Task description:
Render the records as a Markdown table with the columns Number and Text, starting at the line containing "Viewport: 1456px width, 819px height." and going on through the line containing "CharacterName to default", with blank lines skipped. Leave the pictures out.

Source records:
※ ※ ※

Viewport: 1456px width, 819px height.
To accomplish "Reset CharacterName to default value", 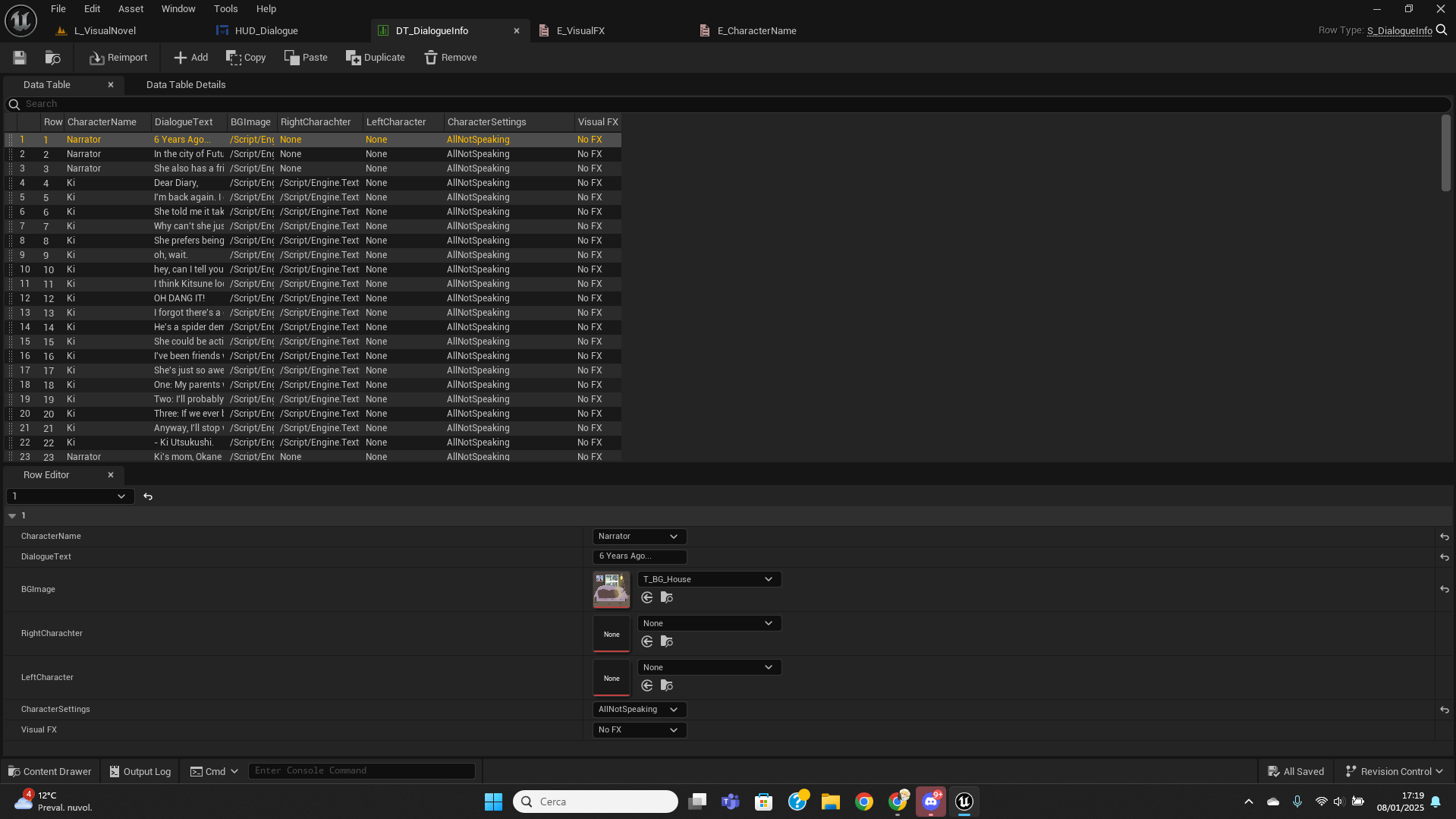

※ ※ ※

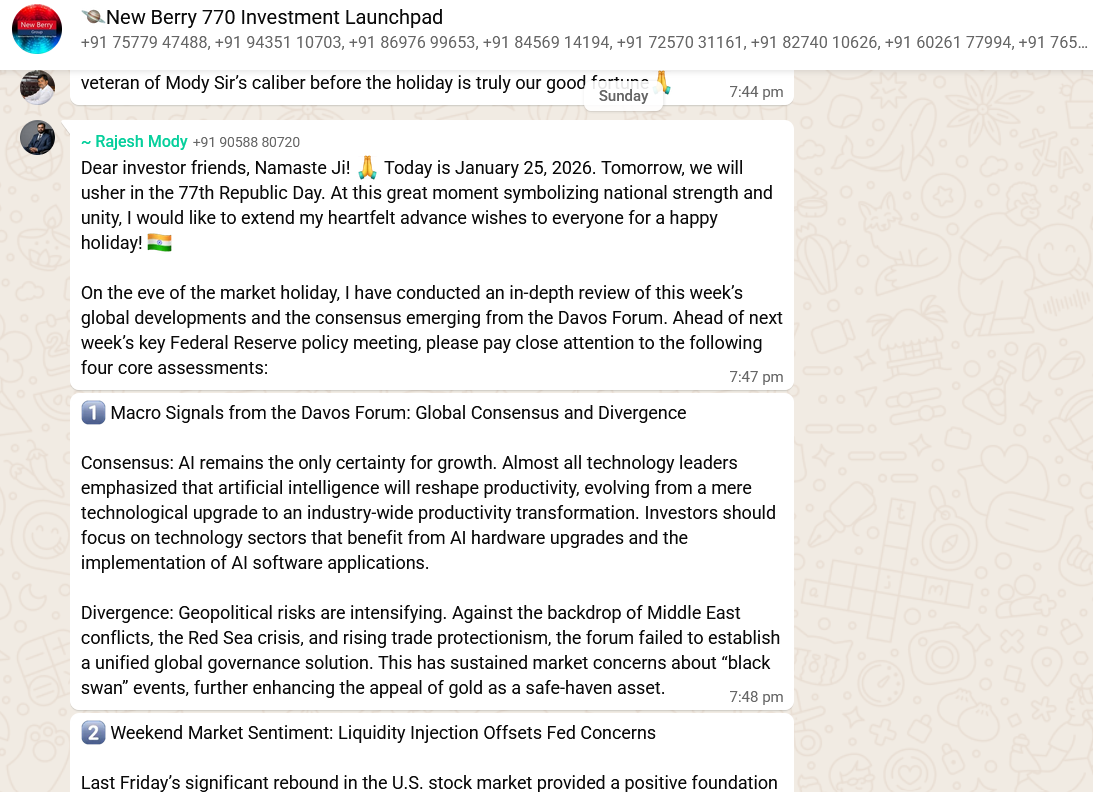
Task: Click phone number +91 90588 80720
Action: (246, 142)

※ ※ ※

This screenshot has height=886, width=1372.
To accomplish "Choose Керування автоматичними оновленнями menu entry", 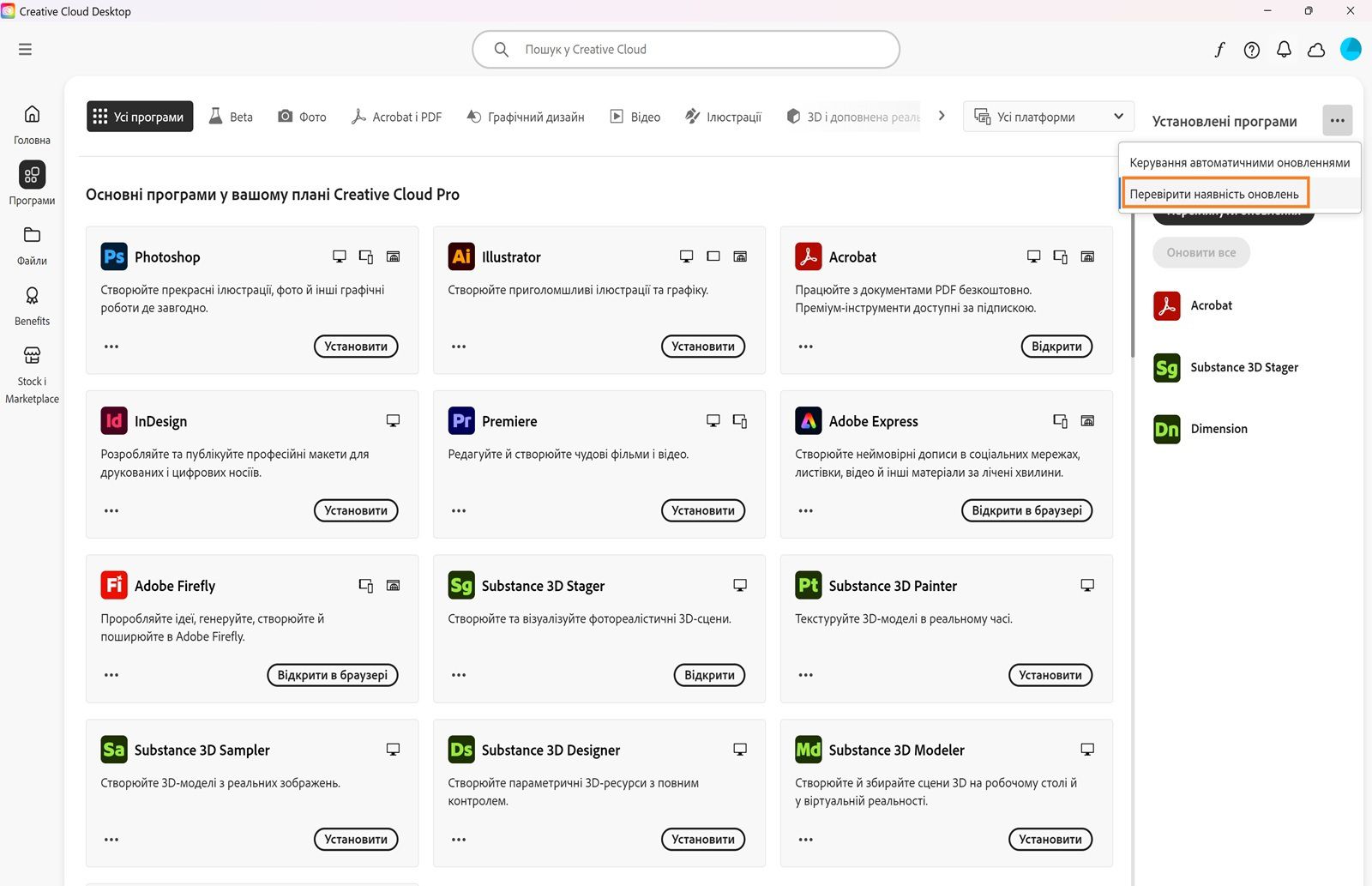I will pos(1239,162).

※ ※ ※

Answer to this task:
| Number | Text |
|---|---|
| 1 | Viewport: 1456px width, 819px height. |
| 2 | To accomplish "Reset CharacterName to default value",  |